A Dirichlet Generating Function for the Coefficients of Euler's Pentagonal Number Theorem

TL;DR

This paper introduces an integral representation for the Dirichlet generating function of Euler's pentagonal number theorem coefficients, enabling analytic continuation and asymptotic analysis, and provides explicit formulas for special cases.

Contribution

It establishes a novel integral representation and analytic continuation for the Dirichlet generating function related to Euler's pentagonal numbers, filling a gap in existing literature.

Findings

Derived an integral representation for the Dirichlet generating function.

Achieved analytic continuation to the entire complex plane.
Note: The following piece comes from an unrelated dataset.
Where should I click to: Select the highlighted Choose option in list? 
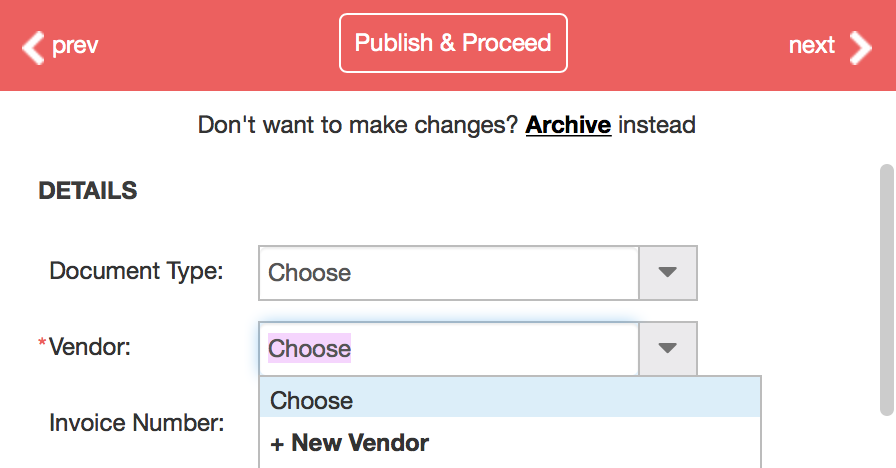[510, 400]
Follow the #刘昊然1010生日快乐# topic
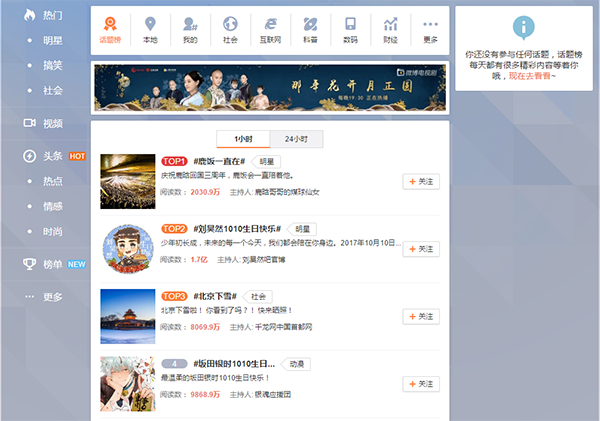Image resolution: width=600 pixels, height=421 pixels. point(421,249)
Provided explicit formulas at positive integers.

Abstract

We establish an integral representation for the Dirichlet generating function of the coefficients of Euler's pentagonal number theorem. The Bromwich-type integral enables analytic continuation to the entire complex plane, filling a gap in the literature and providing a new framework for studying the sequence's analytic structure. Furthermore, we derive the asymptotic behavior as the variable tends to negative infinity, and give integral representations for the Euler function $\phi(q)$ and the Dedekind eta function $\eta(\tau)$. Moreover, we obtain an explicit formula for the Dirichlet generating function at each positive integer, expressed as a finite sum.